*Action item*. Could you set down exactly the lines that start at the one containing "The image size is (1000, 563)." and end at the final line of the material below?

*** Provided entries ***

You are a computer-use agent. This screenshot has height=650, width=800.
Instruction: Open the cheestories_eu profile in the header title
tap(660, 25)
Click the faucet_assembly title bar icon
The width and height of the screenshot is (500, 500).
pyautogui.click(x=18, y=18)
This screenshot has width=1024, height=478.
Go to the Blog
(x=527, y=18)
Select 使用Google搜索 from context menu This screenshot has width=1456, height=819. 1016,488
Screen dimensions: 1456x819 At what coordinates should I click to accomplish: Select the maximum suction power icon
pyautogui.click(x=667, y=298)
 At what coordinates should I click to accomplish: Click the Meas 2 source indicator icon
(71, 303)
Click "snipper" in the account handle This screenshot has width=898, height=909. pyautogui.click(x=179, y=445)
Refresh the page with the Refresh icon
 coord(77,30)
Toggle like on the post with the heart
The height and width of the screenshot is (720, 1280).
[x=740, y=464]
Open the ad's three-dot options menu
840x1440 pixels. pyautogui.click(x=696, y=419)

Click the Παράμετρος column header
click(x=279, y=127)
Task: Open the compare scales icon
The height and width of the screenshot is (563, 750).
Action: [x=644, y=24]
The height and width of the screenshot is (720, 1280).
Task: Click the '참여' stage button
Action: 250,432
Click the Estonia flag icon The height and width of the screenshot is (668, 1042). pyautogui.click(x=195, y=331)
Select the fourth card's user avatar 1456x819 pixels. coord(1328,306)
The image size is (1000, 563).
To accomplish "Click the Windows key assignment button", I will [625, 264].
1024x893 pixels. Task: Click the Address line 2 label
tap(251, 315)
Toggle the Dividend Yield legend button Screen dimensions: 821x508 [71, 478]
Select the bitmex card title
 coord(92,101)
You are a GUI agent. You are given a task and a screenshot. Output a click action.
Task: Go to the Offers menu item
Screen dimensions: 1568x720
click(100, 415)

***

*Your solution*.
The image size is (1000, 563).
To accomplish "Click the Windows key assignment button", I will [625, 264].
1024x893 pixels. Task: Click the Address line 2 label
tap(251, 315)
Toggle the Dividend Yield legend button Screen dimensions: 821x508 [71, 478]
Select the bitmex card title
 coord(92,101)
You are a GUI agent. You are given a task and a screenshot. Output a click action.
Task: Go to the Offers menu item
Screen dimensions: 1568x720
click(100, 415)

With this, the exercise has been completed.